WHAT THE TASK ASKS →
Beginning with the line that has "The height and width of the screenshot is (562, 1024).", write out each line down to the end of the records below exactly, and include no pictures.

MATERIAL SUPPLIED →

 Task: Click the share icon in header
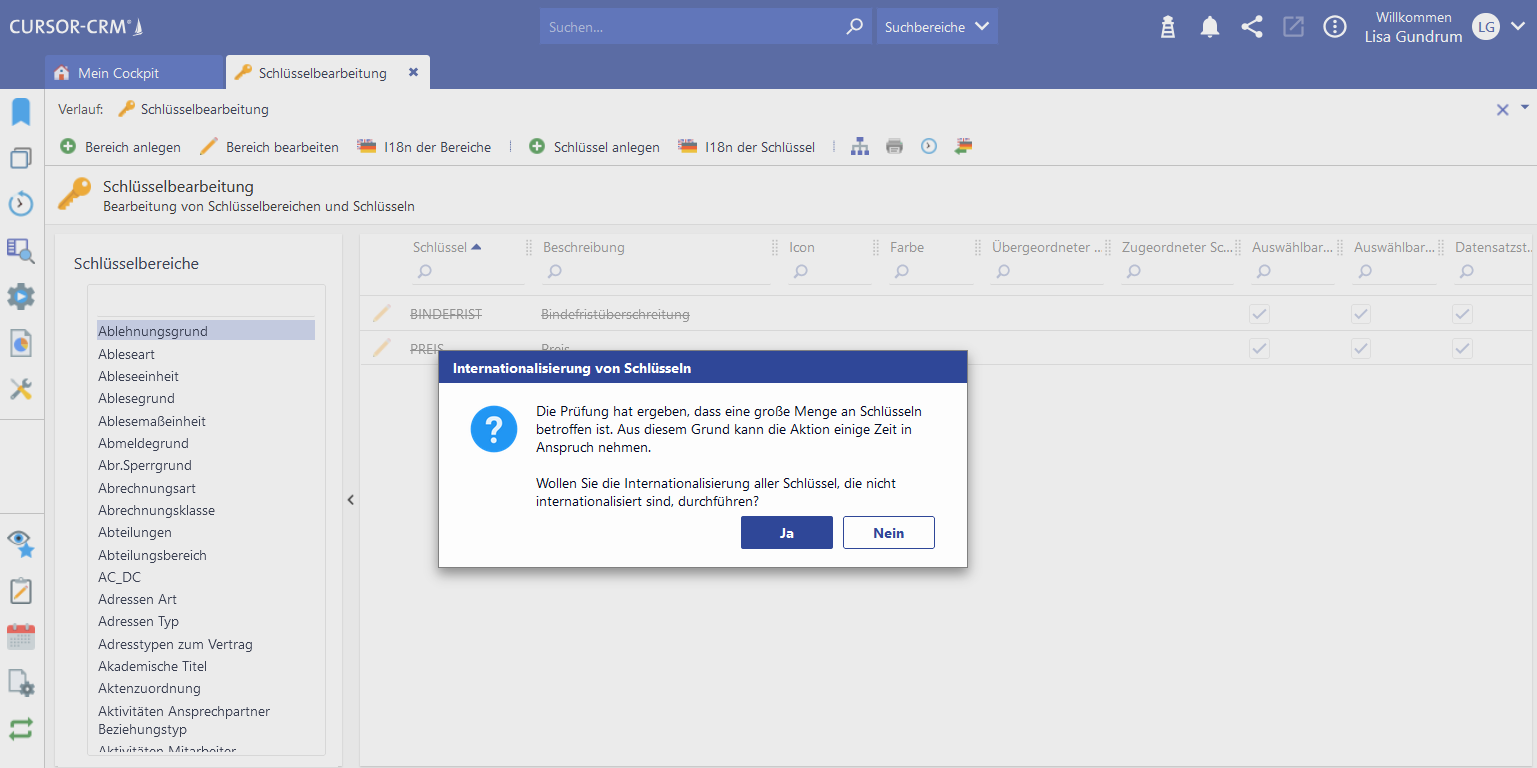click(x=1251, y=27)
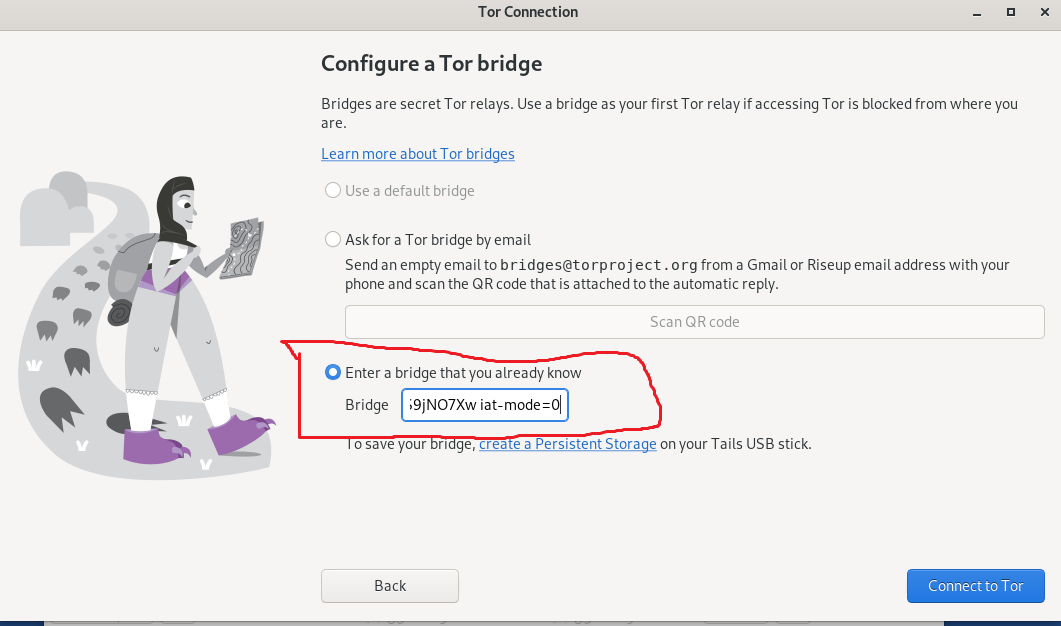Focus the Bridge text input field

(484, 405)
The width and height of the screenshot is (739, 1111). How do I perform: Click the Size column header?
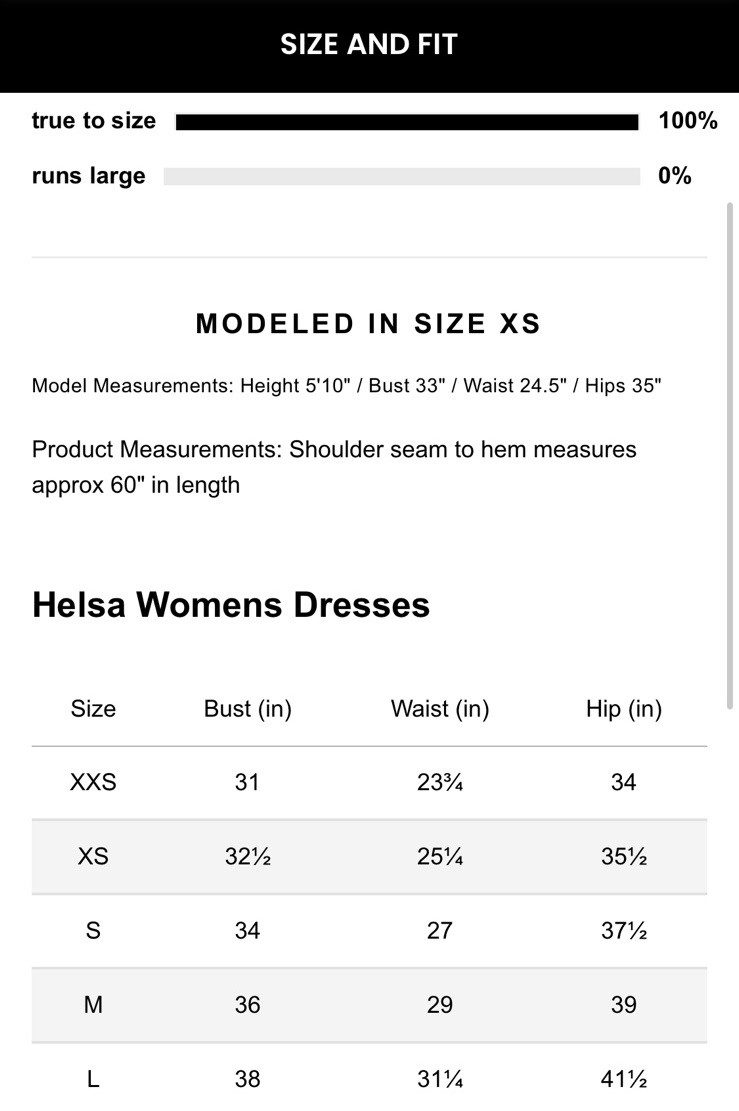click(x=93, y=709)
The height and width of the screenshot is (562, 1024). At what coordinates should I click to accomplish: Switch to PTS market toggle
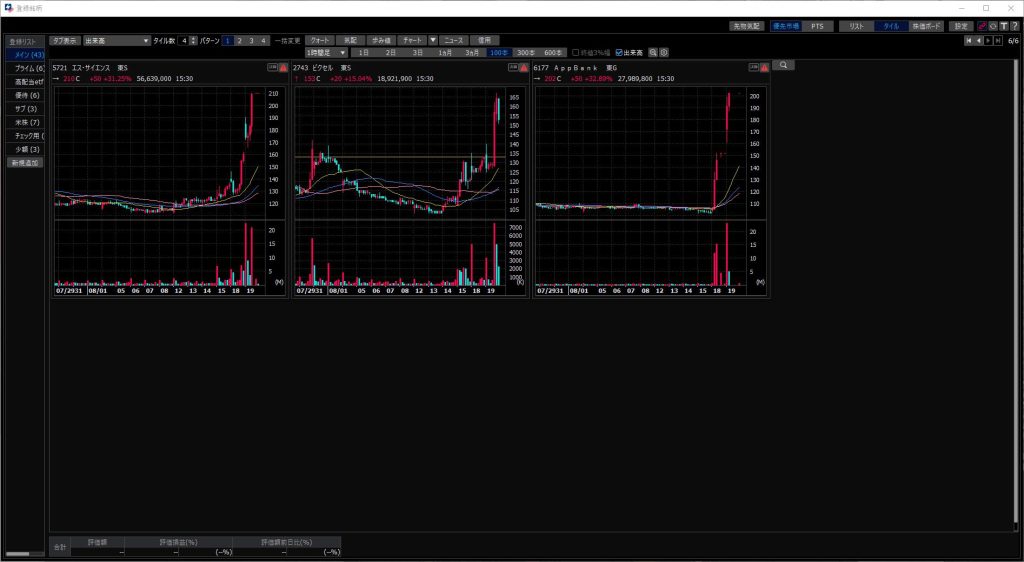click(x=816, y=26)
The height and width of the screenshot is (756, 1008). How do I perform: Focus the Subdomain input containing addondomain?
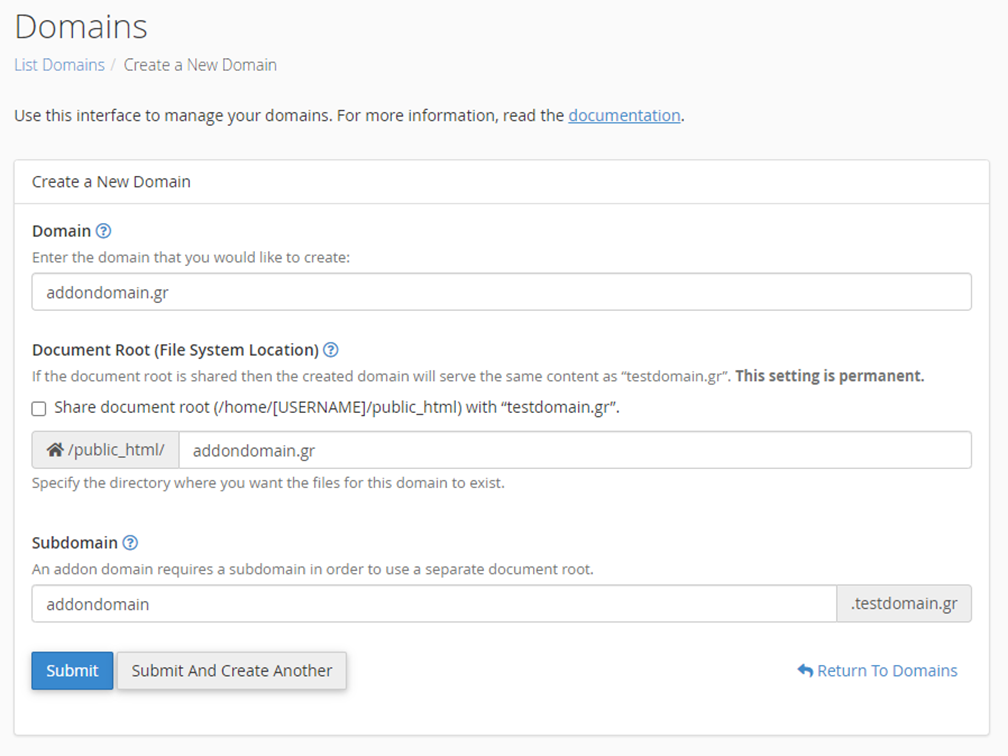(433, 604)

REPLY TO THE TASK →
The height and width of the screenshot is (562, 1024). At what coordinates should I click to accomplish: Switch to PTS market toggle
click(x=816, y=26)
The height and width of the screenshot is (756, 1008). How do I perform: Focus the Subdomain input containing addondomain?
(433, 604)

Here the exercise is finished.